[RECORDED INFORMATION]
▼

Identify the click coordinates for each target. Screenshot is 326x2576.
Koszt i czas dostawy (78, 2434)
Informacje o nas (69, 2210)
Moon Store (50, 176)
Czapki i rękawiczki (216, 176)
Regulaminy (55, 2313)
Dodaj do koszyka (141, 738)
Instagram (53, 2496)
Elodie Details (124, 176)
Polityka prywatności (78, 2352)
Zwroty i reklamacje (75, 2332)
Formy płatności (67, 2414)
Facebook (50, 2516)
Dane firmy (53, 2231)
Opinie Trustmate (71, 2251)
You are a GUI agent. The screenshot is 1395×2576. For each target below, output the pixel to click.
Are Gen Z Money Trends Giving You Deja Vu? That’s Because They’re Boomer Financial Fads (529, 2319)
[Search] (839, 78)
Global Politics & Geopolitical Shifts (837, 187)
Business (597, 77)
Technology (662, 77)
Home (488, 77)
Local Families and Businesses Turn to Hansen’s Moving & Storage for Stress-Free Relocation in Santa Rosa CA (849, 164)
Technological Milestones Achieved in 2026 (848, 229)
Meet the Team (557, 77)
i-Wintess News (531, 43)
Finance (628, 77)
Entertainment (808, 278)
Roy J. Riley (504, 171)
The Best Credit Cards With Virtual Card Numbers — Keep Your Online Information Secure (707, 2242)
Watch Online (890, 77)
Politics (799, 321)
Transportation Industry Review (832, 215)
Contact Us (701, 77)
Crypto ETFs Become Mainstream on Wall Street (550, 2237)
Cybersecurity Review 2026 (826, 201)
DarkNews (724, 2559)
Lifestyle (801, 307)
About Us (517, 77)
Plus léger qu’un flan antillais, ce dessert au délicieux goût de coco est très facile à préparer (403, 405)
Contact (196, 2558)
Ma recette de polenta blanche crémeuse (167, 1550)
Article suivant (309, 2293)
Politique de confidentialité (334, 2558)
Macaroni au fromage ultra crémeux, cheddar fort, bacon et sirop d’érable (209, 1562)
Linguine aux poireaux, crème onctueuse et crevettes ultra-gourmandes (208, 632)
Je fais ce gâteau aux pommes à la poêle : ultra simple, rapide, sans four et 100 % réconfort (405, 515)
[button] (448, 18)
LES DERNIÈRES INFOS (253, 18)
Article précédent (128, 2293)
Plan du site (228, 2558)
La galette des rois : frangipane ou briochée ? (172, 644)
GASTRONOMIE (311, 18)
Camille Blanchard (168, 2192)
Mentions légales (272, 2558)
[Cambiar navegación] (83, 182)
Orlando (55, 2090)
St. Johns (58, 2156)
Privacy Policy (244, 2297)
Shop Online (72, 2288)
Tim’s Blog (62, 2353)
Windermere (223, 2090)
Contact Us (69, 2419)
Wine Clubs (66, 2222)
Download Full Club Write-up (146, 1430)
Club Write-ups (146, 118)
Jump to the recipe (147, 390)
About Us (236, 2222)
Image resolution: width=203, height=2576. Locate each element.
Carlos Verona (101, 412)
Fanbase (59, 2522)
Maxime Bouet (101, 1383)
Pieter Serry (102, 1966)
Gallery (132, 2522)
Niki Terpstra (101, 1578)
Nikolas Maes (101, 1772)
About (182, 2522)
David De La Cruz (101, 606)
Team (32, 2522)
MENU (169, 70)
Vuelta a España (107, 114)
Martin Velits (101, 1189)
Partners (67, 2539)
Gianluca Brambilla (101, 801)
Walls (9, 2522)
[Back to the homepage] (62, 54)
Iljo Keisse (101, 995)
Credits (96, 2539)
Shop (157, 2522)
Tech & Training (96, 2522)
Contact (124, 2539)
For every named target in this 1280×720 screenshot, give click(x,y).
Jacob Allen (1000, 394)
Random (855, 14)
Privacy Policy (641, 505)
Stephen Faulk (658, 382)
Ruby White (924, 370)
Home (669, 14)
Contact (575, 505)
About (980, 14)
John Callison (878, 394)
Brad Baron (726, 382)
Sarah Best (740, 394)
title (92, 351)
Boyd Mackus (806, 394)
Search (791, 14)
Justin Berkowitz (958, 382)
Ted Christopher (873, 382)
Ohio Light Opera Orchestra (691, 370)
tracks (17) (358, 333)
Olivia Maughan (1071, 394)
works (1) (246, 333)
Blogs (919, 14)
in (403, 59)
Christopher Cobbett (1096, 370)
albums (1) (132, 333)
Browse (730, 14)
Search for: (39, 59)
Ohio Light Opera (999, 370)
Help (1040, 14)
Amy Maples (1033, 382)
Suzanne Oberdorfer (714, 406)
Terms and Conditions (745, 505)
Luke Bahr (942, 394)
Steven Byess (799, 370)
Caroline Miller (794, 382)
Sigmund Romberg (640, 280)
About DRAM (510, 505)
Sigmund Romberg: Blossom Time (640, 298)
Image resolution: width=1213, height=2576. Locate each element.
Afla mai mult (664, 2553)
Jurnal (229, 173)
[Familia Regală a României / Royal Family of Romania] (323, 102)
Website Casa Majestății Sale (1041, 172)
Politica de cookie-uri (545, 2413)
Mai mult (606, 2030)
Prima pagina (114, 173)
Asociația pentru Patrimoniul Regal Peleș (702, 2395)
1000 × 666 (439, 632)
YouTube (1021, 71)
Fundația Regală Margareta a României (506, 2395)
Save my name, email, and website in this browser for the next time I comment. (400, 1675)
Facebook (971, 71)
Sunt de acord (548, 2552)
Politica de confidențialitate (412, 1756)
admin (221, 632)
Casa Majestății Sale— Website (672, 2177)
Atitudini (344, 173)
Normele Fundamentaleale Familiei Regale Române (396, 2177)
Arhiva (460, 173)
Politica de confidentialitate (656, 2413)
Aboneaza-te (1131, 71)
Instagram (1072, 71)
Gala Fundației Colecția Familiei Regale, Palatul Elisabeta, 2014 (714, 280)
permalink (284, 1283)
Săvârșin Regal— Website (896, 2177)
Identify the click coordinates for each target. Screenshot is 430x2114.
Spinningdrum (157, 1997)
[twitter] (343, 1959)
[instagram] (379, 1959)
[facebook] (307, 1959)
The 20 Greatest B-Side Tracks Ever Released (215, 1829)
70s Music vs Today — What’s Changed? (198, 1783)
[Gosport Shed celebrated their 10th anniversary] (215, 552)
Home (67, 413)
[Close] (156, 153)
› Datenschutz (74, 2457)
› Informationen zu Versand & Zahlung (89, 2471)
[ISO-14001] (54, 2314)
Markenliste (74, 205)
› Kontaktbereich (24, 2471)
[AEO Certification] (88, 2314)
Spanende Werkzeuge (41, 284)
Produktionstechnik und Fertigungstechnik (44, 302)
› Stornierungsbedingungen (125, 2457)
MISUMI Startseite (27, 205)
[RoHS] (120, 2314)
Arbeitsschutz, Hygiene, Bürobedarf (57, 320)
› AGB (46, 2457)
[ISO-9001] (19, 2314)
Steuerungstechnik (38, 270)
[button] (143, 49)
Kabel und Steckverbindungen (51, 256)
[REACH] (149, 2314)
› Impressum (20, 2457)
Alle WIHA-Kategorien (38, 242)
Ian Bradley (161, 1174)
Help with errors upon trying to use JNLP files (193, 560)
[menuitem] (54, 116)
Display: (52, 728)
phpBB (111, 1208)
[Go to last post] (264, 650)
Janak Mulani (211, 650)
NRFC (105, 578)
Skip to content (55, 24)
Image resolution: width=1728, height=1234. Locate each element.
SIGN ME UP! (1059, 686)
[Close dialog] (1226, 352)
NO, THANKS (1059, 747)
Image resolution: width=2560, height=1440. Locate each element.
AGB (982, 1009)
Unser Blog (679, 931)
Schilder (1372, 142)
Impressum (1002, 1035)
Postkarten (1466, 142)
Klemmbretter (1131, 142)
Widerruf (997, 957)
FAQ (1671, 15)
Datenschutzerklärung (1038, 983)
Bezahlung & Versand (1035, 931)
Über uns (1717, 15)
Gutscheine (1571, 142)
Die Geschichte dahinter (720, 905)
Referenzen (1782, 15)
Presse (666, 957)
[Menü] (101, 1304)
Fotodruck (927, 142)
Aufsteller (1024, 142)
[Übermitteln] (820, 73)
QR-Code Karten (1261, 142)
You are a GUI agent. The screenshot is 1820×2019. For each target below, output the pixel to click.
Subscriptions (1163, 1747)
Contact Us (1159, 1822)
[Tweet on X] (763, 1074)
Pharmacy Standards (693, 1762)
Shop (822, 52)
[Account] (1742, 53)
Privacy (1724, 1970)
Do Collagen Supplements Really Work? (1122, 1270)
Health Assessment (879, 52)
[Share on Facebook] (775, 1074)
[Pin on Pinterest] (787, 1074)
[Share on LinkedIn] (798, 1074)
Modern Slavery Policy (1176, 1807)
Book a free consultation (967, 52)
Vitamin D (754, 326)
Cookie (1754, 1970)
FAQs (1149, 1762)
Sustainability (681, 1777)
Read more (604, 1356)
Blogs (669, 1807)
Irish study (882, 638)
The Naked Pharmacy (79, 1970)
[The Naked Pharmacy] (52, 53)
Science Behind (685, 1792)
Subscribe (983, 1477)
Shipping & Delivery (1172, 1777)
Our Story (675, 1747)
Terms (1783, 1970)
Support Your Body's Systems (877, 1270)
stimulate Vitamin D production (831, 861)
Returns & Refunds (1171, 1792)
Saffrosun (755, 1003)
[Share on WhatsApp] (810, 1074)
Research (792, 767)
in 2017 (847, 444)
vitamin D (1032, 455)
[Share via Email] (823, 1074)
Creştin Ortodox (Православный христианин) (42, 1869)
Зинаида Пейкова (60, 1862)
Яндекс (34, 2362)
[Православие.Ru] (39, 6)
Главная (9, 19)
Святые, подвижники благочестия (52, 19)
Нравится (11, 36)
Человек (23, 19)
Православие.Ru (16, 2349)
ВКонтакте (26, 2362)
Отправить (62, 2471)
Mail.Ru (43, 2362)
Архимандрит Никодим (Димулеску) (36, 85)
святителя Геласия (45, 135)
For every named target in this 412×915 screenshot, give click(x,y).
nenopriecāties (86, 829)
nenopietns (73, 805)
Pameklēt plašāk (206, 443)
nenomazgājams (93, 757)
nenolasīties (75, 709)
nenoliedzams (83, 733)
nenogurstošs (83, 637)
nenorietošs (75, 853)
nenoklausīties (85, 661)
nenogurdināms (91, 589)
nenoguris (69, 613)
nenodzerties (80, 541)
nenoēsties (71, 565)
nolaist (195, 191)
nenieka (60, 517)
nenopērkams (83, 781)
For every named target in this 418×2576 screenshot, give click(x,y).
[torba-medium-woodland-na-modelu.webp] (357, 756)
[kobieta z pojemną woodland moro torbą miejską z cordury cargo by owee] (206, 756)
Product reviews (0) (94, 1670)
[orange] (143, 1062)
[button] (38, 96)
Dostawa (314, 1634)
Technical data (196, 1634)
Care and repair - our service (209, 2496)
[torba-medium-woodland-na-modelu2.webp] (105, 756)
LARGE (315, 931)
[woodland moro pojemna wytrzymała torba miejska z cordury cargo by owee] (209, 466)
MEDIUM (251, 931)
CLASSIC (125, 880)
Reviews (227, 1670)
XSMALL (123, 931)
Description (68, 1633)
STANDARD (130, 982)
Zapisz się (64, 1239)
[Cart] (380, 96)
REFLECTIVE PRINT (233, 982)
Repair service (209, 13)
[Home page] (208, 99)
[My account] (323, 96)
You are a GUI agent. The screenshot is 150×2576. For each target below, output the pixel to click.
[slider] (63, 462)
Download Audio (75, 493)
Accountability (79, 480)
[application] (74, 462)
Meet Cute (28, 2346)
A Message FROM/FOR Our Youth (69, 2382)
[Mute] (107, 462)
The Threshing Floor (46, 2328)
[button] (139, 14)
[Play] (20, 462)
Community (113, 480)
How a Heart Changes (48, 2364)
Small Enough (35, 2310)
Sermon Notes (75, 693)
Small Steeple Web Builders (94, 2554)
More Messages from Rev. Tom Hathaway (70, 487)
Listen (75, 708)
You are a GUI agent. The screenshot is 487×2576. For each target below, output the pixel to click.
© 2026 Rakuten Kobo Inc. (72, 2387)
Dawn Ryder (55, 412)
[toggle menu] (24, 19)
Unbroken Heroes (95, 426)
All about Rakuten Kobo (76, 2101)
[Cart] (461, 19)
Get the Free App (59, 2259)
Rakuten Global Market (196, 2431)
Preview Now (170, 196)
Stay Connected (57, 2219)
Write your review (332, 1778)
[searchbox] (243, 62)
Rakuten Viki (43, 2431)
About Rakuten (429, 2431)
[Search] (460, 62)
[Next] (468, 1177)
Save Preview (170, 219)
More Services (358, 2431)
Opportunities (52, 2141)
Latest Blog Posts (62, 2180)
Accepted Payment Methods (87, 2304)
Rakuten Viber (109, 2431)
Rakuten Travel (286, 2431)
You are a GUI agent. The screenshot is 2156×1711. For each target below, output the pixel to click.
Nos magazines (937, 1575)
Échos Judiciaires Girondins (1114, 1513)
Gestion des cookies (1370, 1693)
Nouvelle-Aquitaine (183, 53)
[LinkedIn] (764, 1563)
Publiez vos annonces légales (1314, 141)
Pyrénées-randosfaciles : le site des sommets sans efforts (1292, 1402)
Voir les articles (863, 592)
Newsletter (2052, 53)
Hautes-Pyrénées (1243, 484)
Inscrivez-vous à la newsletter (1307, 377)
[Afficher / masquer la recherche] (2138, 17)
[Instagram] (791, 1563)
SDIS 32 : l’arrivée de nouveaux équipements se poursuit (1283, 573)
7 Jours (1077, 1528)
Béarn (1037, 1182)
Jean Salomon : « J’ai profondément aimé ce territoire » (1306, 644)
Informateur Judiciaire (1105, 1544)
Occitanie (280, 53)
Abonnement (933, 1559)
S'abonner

▲

[WHAT TO DO] For the listing above, give the number of lines in which the string "below" occurs, and nothing else.

[SOLUTION] 5